As a scholar, teacher, and author, Sadat has contributed to the establishment and study of the International Criminal Court (ICC). She was a delegate to the U.N. Preparatory Committee and to the 1998 Diplomatic Conference in Rome which established the ICC, represented the government of Timor-Leste at the 8th Session of the Assembly of States Parties to the Rome Statute of the ICC, and served as a delegate for the International Law Association, American Branch at the 2010 ICC Review Conference in Kampala, Uganda.

Sadat is known for her work in Public International Law and human rights. More recently, she has been invited to write on topics ranging from the U.S. use of drones, the legal categorization of the conflict in Syria, the U.S. war on terror and its classification of others as "unlawful enemy combatants"

From 2001-2003 she served as a Commissioner on the U.S. Commission on International Religious Freedom. She was nominated by then Minority Leader Richard A. Gephardt and appointed by Congress. The 9-member Commission was established by the International Religious Freedom Act of 1998 to advise the President and the Department of State on Issues of International Religious Freedom, both generally and with regard to particular countries.

Sadat currently serves as Vice-President of the International Law Association(American Branch) and the International Association of Penal Law(AIDP), and is a member of the American Law Institute. She has also served as a member of the Executive Council, Executive Committee, Program Committee and Awards Committee for the American Society of International Law and is the Book Review Editor for the American Journal of Comparative Law.

Prior to entering law teaching, Sadat practiced law for five years in Paris, France, and clerked for Judge Albert Tate, Jr. in the U.S. 5th Circuit Court of Appeals. She was also a stagiaire at the Cour de Cassation and Conseil d’Etat.

Sadat has published more than 75 articles and books. She also has written many op-eds and is a regular contributor on ASIL Blog and Intlawgrrls Blog. She also authors the blog Windows on the World and contributes to the blog Lex lata, lex ferenda.

Complete the following:
[A] According to the biography of Sadat, who nominated her to the U.S. Commission on International Religious Freedom?
[B] From the biography of Sadat, extract the passage between "From 2001-2003 she" and "of Comparative Law.", inclusive.
The data that comes next has no connection to the biography of Sadat.

Data excerpts:
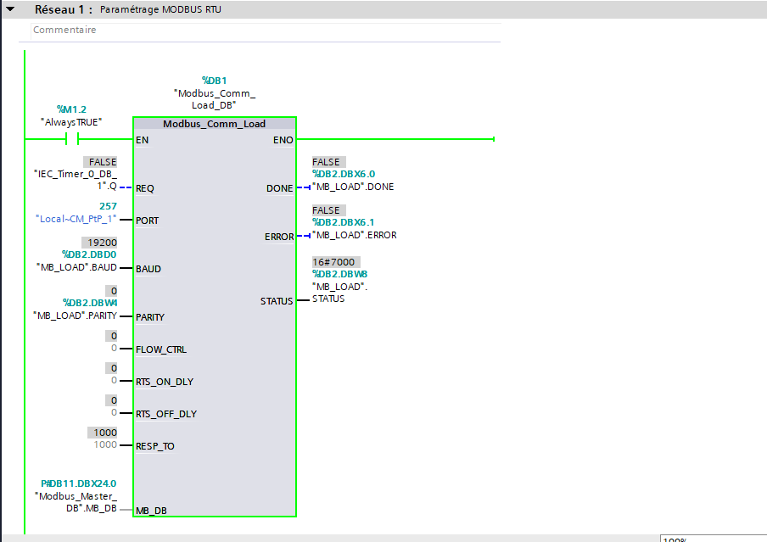
Task: Collapse the Réseau 1 network triangle
Action: [x=11, y=10]
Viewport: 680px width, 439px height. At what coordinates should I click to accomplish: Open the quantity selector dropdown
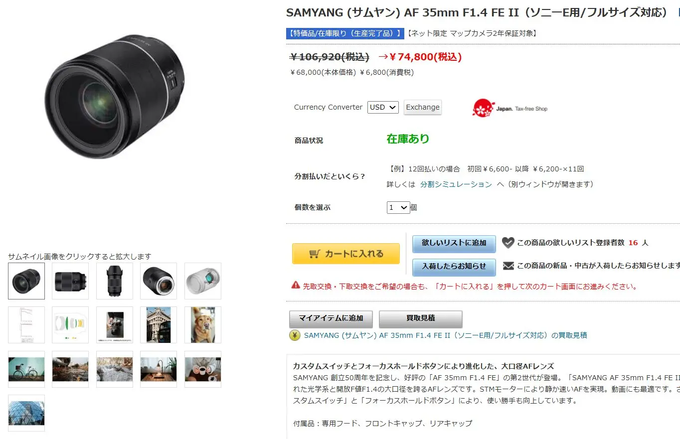398,207
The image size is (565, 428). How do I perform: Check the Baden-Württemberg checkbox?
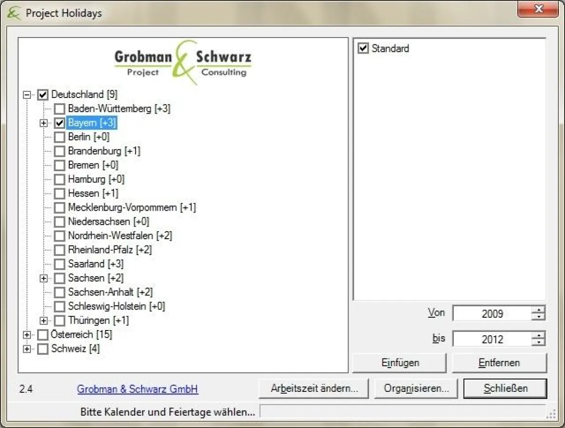pos(59,109)
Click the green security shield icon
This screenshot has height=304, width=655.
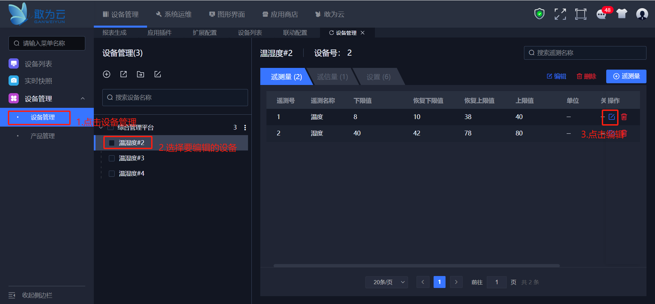point(539,14)
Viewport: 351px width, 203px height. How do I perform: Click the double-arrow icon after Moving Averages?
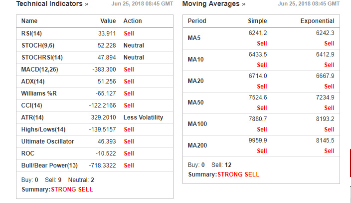point(244,4)
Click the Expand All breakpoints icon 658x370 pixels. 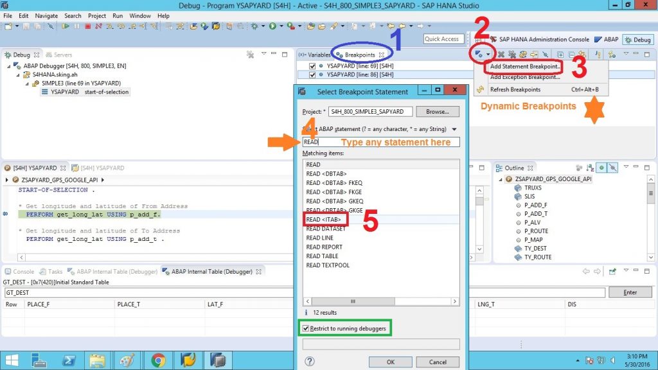[560, 55]
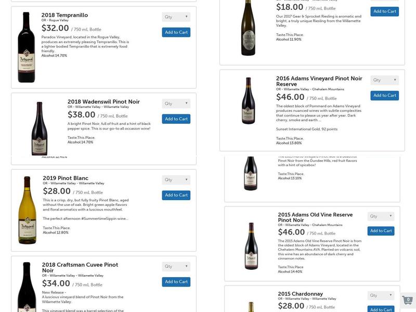Image resolution: width=416 pixels, height=312 pixels.
Task: Add the 2019 Pinot Blanc to cart
Action: tap(176, 195)
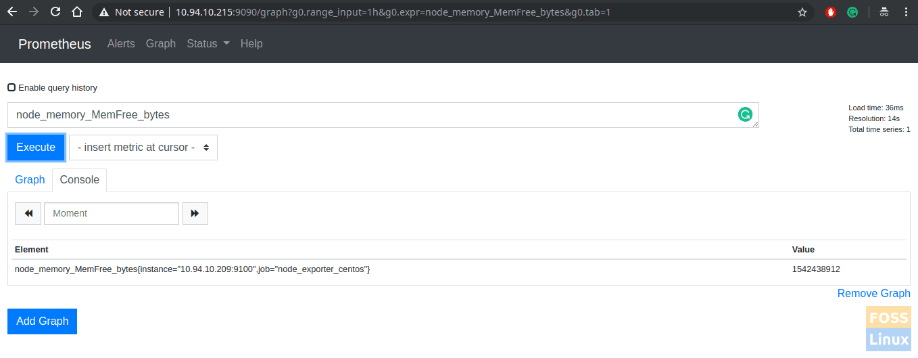This screenshot has width=918, height=358.
Task: Click the Remove Graph link
Action: [x=873, y=293]
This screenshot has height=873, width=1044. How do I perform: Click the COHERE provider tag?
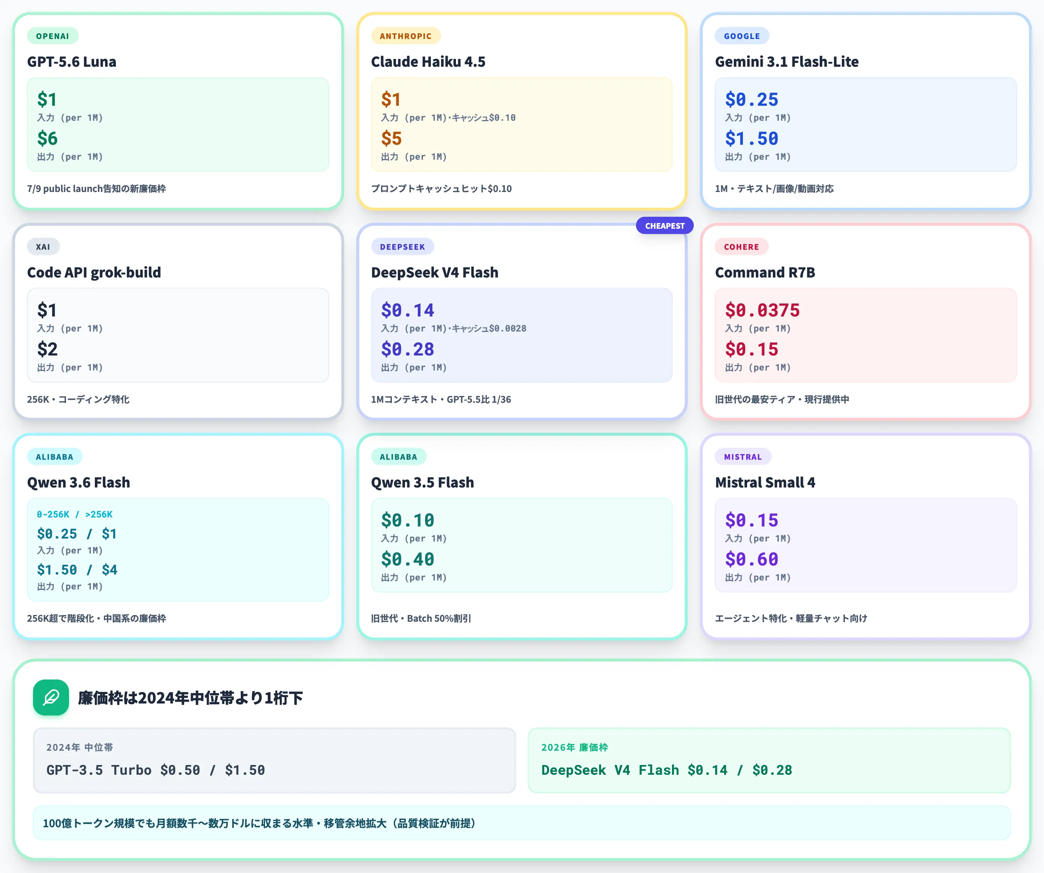741,247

Task solutions:
[A] Then Minority Leader Richard A. Gephardt.

[B]
From 2001-2003 she served as a Commissioner on the U.S. Commission on International Religious Freedom. She was nominated by then Minority Leader Richard A. Gephardt and appointed by Congress. The 9-member Commission was established by the International Religious Freedom Act of 1998 to advise the President and the Department of State on Issues of International Religious Freedom, both generally and with regard to particular countries.

Sadat currently serves as Vice-President of the International Law Association(American Branch) and the International Association of Penal Law(AIDP), and is a member of the American Law Institute. She has also served as a member of the Executive Council, Executive Committee, Program Committee and Awards Committee for the American Society of International Law and is the Book Review Editor for the American Journal of Comparative Law.